DS: Do you have a pretty good idea when your new stuff is funny or not?
SW: I never know what’s gonna work. I can’t predict. Stuff I think is hilarious, they don’t laugh at, and stuff I think is just OK, they think is hilarious.
DS: So then how do you judge what’s funny, what stays in?
SW: If they don’t laugh, I think they don’t agree with funny. I still think it’s funny. But I won’t do the joke anymore because they’re in charge.
DS: How many jokes do you estimate you have at this point?
SW: I have no idea. I don’t catalogue them. I tell about five or six jokes a minute for about an hour and a half. But then there are jokes that I don’t do anymore. But I never added them up.
DS: Do you find clinically depressed people gravitate towards you?
SW: (laughter) Yes, yes.
DS: Does that scare you?
SW: (laughter) No, I don’t know (laughter). How can you tell who’s clinically depressed? I don’t know the real answer to that (laughter). But I assume the answer may be "yes." Even though it may not be the right answer (laughter). That’s the most hilarious question I have heard in my life.
DS: Who makes you laugh?
SW: I think "The Simpsons" is funny, definitely. I like Gary Shandling, I think he’s amazing. Richard Lewis. Kevin Meaney. Gilbert Gottfried is unbelievable. He’s just so bizarre, he makes me feel normal. And Robert Schimmel, I love how filthy he is.
DS: You were in "Natural Born Killers" and were the DJ’s voice in "Reservoir Dogs." Does it ever occur to you how weird it is to have been in two of the most influential and violent films of the last decade?

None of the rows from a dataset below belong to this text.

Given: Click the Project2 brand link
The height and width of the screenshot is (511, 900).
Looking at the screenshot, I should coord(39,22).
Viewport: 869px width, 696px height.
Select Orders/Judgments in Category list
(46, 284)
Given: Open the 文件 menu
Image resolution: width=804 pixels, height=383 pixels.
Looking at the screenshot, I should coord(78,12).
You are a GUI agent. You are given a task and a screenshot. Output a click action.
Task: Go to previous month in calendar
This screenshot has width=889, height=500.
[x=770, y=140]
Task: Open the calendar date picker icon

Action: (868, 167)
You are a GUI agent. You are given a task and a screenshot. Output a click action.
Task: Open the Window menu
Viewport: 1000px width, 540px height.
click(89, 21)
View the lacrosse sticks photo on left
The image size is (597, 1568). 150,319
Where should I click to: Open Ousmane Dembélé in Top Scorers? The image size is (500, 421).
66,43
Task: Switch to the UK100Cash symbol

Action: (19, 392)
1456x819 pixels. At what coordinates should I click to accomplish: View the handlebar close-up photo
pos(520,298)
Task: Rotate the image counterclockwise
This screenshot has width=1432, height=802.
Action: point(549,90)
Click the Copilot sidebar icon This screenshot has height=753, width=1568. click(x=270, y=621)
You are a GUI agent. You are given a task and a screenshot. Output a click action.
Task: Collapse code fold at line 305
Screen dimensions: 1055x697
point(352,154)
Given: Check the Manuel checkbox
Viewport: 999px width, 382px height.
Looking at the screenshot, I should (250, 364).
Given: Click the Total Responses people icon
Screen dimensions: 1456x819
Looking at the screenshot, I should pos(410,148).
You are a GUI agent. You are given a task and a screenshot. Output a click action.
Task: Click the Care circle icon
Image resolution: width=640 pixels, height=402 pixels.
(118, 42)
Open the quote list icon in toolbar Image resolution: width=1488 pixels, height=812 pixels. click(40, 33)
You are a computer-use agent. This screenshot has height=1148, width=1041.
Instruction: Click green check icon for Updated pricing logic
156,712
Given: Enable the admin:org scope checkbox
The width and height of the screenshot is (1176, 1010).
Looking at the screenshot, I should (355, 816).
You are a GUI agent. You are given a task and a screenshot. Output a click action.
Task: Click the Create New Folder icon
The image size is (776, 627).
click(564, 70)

SW: (laughter) I think that as far as being in them, it amuses me, because I’m a comedian. For me to be in those two movies, it’s bizarre, I think. The same year I did "Natural Born Killers" I was the voice in a children’s movie, "The Swan Princess," with Jack Palance and John Cleese. So, I mean, the contrast is what gets me. But to have been in those two movies, it’s just, uhhhh . . . amusing. What was your question again?